ここはリッカの宿屋。王都セントシュタイン一、世界一と名高いそこには、今日も世界を股にかける旅人達が集います。
 そのリッカの宿屋が誇る紅色の艶やかなバーカウンターに、四人の女性が横並んで座っています。うちの一人、桃色ポニーテールの少女が溜息をつきました。

「あーあ。退屈だなー」

 それを聞き留めた隣の少女が、その雪のように青みがかった眉をひそめます。

「まあキラナったら、またそんなこと言って。昼間あんなに飛び回ってたじゃないの」
「そうじゃないの、アリア。それとこれとは別なの!」

 キラナは万歳するように両手を振り上げます。

「近頃の商人ときたら堅実、堅実、また堅実! 保守好きの守銭奴ばっかり! 私はもっと独創的で刺激的な取引がしたいんだから!」
「あら貴女、商人なのにお金が第一じゃなくていいのかしら?」

 雪のような少女の右隣に座る女性が、炎のような髪を揺らして桃色の少女を覗き込みます。商人は唇を尖らせました。

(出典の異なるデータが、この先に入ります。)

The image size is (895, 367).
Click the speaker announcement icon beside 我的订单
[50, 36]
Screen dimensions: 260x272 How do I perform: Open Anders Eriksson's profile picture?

「ルネにしては現実的なこと言うね。確かにお金は大事だけど、でも所詮は道具であって目的じゃないんだよ」

 キラナは胸に手を当てて立ち上がり、ここぞとばかりに声を張り上げます。

「客に売る時、自分が買う時、大事なのは心よ! 心の動く取り引きは満足のいく仕事、いい商売に繋がるの。私は心踊る取り引きがしたい!」
「立派な心がけだけど、恥ずかしいから座ってよ」

 力説する商人に、左隣に座る黒髪ツインテールの少女が素っ気なく言います。少女は商人とそっくりな顔をしているのに、無表情で手にしたイカの串焼きを見つめたまま同調しようとすらしません。
 キラナはワッと泣き伏すふりをしながら座りました。

「カノンが! カノンが冷たい! ねえマスター、マスターなら分かってくれるよね!?」
「マスターではありません、ナインです」

 キラナの前、カウンター向こうに立つ人物は冷静に答えます。マスターと呼ばれ、バーテン衣装こそ着こなしていますが、どう見ても成人には見えぬ背丈の低い少年です。
 ですが彼は、年頃らしからぬ落ち着き払った様子でグラスを拭きながら答えます。

「確かにキラナさんの仰ることもごもっともです。金銭万能のこの現代経済社会において、その商品を見て『確かにその価値がある』と認めるのは他ならぬ人の心です。金額はあくまで尺度のようなもの、商売にはヒトの心と良い目が不可欠でしょう」
「だよね、だよね!」

 キラナは嬉々として言います。

「だから私、挑戦したいことがあるんだ!」
「なになに?」

 アリアが相槌を打ちます。ルネが身を乗り出します。

「同人誌を作って売りたい!」

 カノンは串ごと、イカを噛みちぎりました。